A tea estate in India has become the first large grower in the world to produce “Certified Elephant Friendly Tea” after research by the Wildlife Friendly Enterprise Network (WFEN) and the University of Montana in the United States.
Nuxalbari is a 1,200-acre tea estate in Darjeeling in the east Indian state of West Bengal which is owned and operated by women. The certification is a unique program that combines efforts to mitigate climate change, educate the stakeholders – especially children – on the environment and to provide a sanctuary for wild elephants.
Lisa Mills, the liaison for the University of Montana on the project, pointed out that elephant-friendly tea aims to decrease one of the main sources of mortality for elephants. It mitigates issues that impact elephants such as habitat loss and degradation, poisoning from chemicals and other factors.
Established in 1884, the Nuxalbari Tea Estate has been trying to address climate change by reducing its carbon footprint, moving away from coal-fired to ecologically sustainable, renewable energy. It serves as a model for elephant conservation, biodiversity and ecological practices that can be replicated in other tea growing areas.
Sonia Jabbar, the director of Nuxalbari tea estate, told Asia Times that the estate had been doing conservation work for seven years before discovering the WFEN and elephant-friendly certification last year. Their work was monitored for one year and an inspection was carried out in the summer.
However, it was not a smooth journey. Jabbar explained: “Initially everyone thought I was crazy. Even tea scientists tried to discourage my move to organic agriculture. But I reasoned with them that before the green revolution all of India was organic.
“The key to all of this is soil health. Even with the elephants, everyone thought it was crazy to not chase away them if they entered the estate. But then they saw another way was also possible.
“The workers’ kids who are part of our Haathi-Saathi [Elephant, A Friend] program are learning to empathize with these gentle giants. Then when we got recognized as Green Corridor Champions of our area by Wildlife Trust of India and Certified Elephant Friendly by WFEN, it became a matter of great pride for everyone.
“A lot of people visit us to learn about organic farming or re-wilding or elephant conservation, so now we have a great responsibility as an organization to fulfill our commitments,” she added.
“There is a deep love of elephants among the villagers in India and it became clear to us that most people were saddened when elephants were poisoned, electrocuted or otherwise harmed. But people felt powerless to change.”
Mills said: “We helped make change happen, but the challenges ahead are great and scaling up for impact is vital if we are to really help elephant populations in these increasingly human-dominated tea regions.”

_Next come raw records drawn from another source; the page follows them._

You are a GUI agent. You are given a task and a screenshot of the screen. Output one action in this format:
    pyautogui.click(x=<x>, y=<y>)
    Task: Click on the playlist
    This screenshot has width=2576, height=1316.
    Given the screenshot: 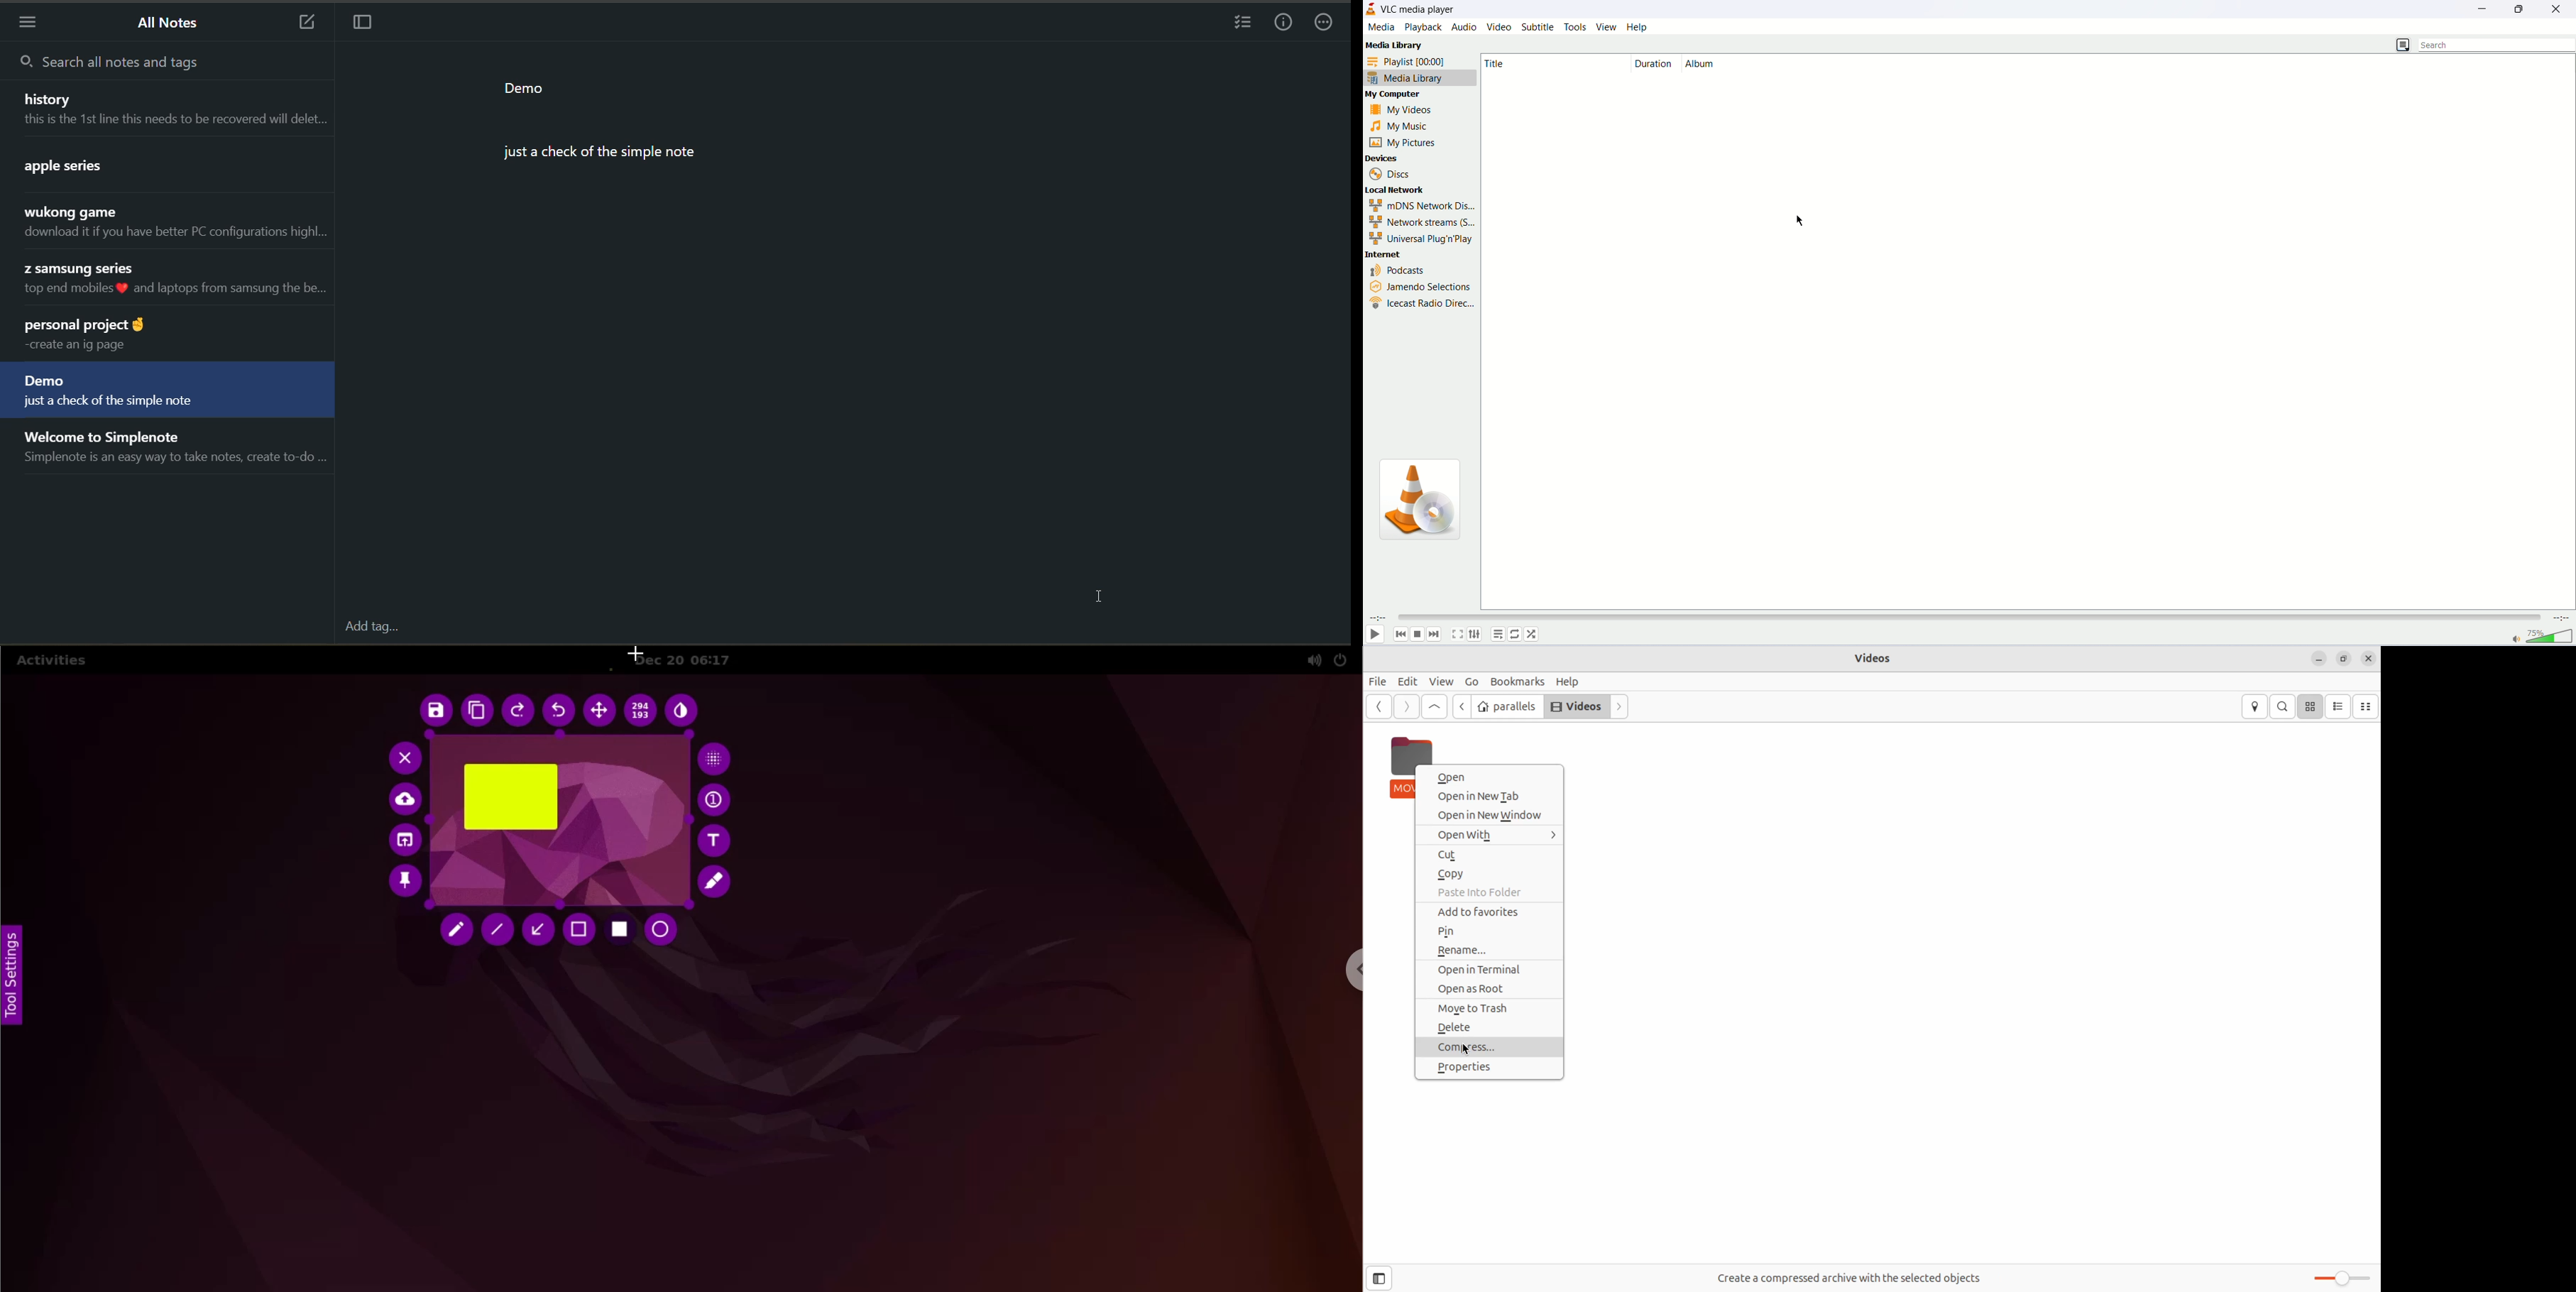 What is the action you would take?
    pyautogui.click(x=1497, y=633)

Jabbar said they even had to battle with the state. Initially Nuxalbari Estate covered about 2,800 acres, but that has been reduced to only 1,200 acres. “Sixteen hundred acres of our forests were taken by the Government of India in the 1970s. Today there isn’t even 100 acres of that left under their care. In this way the natural resources of our country have been plundered by those who were supposed to protect them,” she said.

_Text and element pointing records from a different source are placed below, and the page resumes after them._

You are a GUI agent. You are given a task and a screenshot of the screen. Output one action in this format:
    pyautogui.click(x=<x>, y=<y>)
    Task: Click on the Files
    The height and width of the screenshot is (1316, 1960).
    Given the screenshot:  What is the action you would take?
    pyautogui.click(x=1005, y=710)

She said a big part of the problem is that many think force and violence will solve everything. The current government-approved model to deal with wild elephants when they stray out of forests into human habitation is for the forest department and villagers to chase and generally harass them.
This includes shooting fireworks and detonating firecrackers at them, pelting them with stones, firing bows and arrows and even guns at them. It has become a cruel spectacle sport, often done for entertainment, she says.
However, Mills had a different story to tell. “The Indian forest department and Assam Agriculture University have been supportive of this effort, and other stakeholders are coming forward to collaborate.
“We are thrilled that our efforts are aligned with the mission of Project Elephant, a government-led initiative in India, and that ‘Elephant Friendly’ standards support the work of local Forest Department personnel to reduce human-elephant conflict and promote conservation of forest habitat and landscape connectivity for wildlife.”
Jabbar said elephants have become an endangered species. “They are endangered because we have destroyed their forests and their source of food and water. Because they are constantly harassed, once out of 1,000 times they may turn around and retaliate.
“Someone gets killed or injured and then we talk about elephant-human conflict and order the culling of ‘rogue’ elephants. It is absurd.”
Jabbar recalled an incident that made her take a vow to protect elephants. “In 2012, I had just completed my first planting. It was a 30-acre plot, which had taken us months to do. One evening a herd of 60 elephants entered the estate. But something made me do nothing – we would wait and see the next morning.” The next day, the 30-acre section which had about 150,000 young tea plants only had seven saplings damaged.
Jabbar started to look for elephant-friendly alternatives. “Our security and staff are trained to push back people and create a 400-meter-wide corridor for the elephants. We are trying to create a 100-acre native species forest so that when the elephants come through they will find something to eat. They are extremely intelligent creatures. We truly believe that if you honor them and let them be, there will be no conflict.”
Since the tea industry is facing economic challenges, Mills said it was an opportune time to engage more stakeholders. This will create a paradigm shift towards more ecologically sustainable tea that is also economically viable.
“The tea regions are among the last strongholds for wild Asian elephants and what we do now on and around tea estates will determine whether or not our grandchildren will see elephants in the wild,” she said.